June 04, 2013

Bobcat Goldthwait's Bigfoot Movie WILLOW CREEK Does Found FootageRight #IFFB

"I fucked up."
I had such a blast at the Independent Film Festival Boston.  The lineup was absolutely STACKED with great movies and, for timing and financial reasons, there were a number of films I really wanted to see but ended up missing.  My plan for the last night I attended was to watch Touchy Feely, the latest from writer/director Lynn Shelton about a massage therapist who suddenly develops an aversion to physical contact, while her emotionally detached dentist brother simultaneously acquires a sort of healing touch.  It's a fun, quirky premise and I'd been meaning to check out Shelton's largely improvisational style of filmmaking.  I ultimately found the movie fairly disappointing, but in a very muddled sort of way.  It felt like a series of lovely performances in service of an underdeveloped and overly self-serious story.  I was frankly disappointed to end my festival experience on such a low note.
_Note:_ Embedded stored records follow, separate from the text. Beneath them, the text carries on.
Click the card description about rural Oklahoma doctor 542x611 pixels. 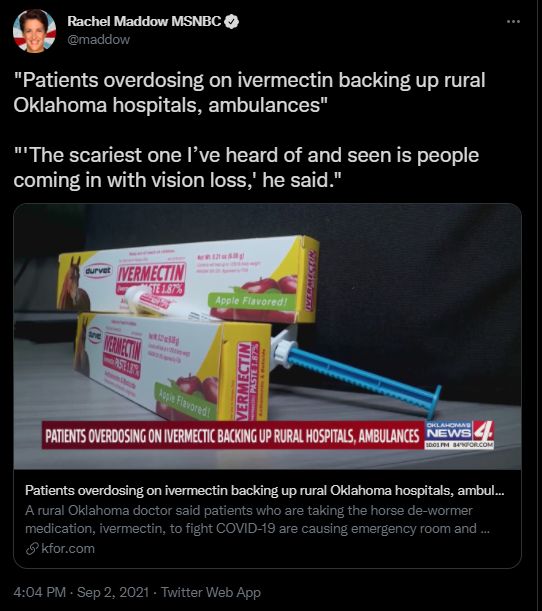point(257,519)
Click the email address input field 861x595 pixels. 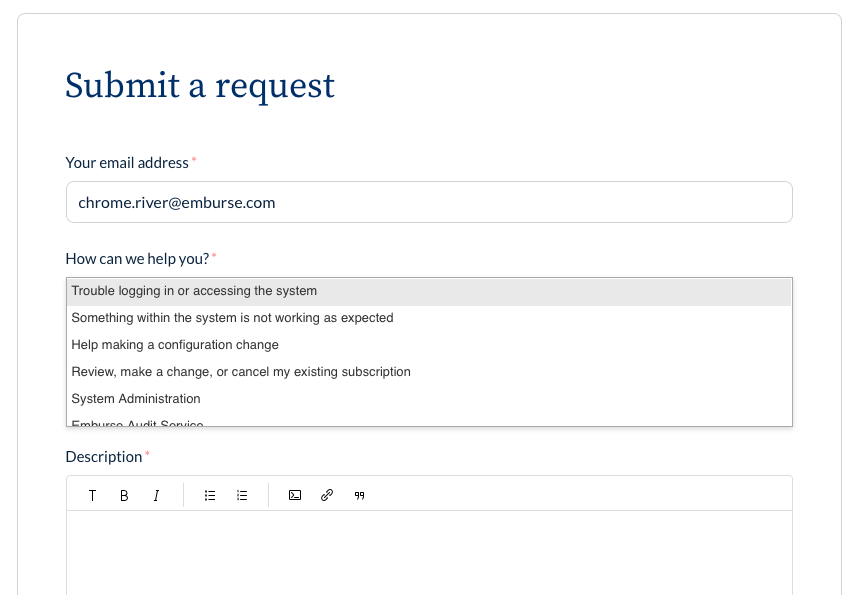[429, 202]
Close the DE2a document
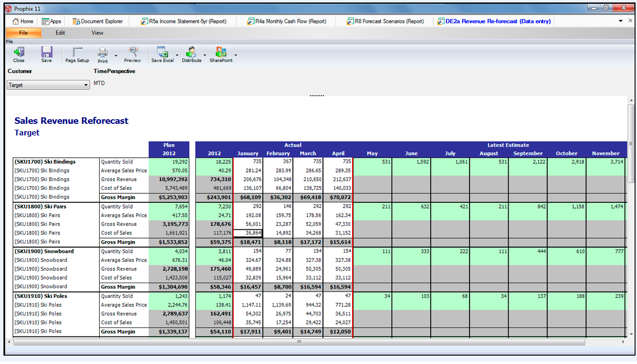637x364 pixels. tap(631, 21)
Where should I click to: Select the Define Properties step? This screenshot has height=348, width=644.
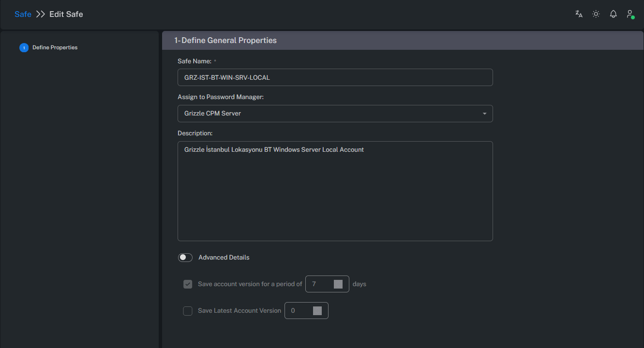tap(55, 48)
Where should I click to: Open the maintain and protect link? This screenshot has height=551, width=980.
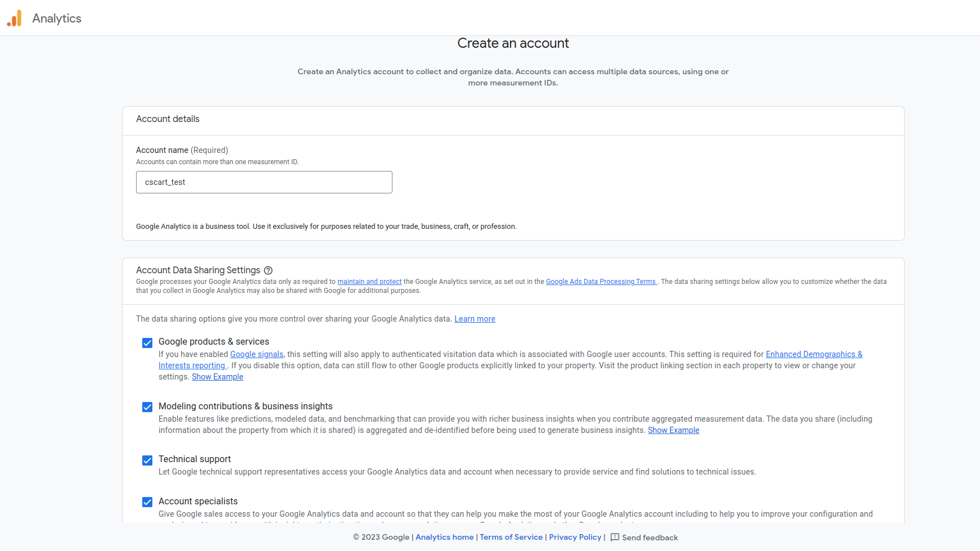click(x=369, y=282)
Fortunately, something awesome happened instead.

Right before Touchy Feely started playing to the half-empty main theater, the festival director came on stage to give the standard introduction and thank-yous which, after having heard it five times, I probably could have delivered myself at that point.  But then he told us that the demand for Bobcat Goldthwait's found footage Bigfoot movie Willow Creek had been so great that they had moved the show into the main hall directly following Touchy Feely.  What's more, Bobcat himself would be in attendance to do Q&A after the film.
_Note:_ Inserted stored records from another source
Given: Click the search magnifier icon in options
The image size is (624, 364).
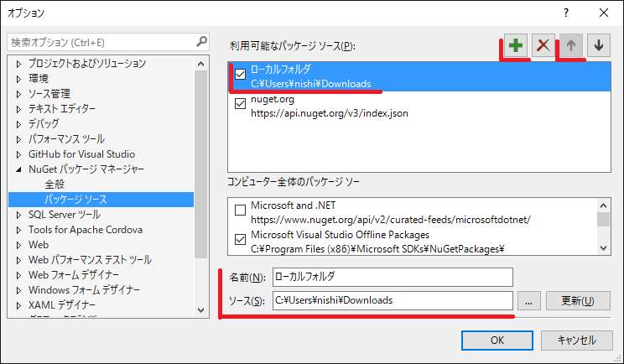Looking at the screenshot, I should tap(201, 41).
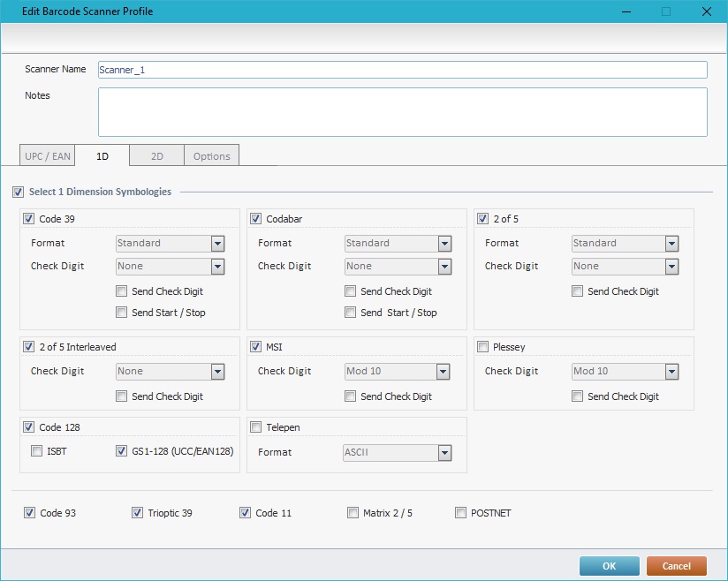Click into the Scanner Name field
This screenshot has width=728, height=581.
click(402, 70)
I couldn't have gotten to the box office any faster if I had a damn jetpack.

Somehow I'd yet to see any of the dark satires that Bobcat had directed in recent years, despite reading rave reviews for all of them.  (Most have been in my Netflix queue for ages, so I really have no good excuse.)  But when someone says "Bobcat Goldthwait's found footage Bigfoot movie," your only real question should be, "Where do I show up?"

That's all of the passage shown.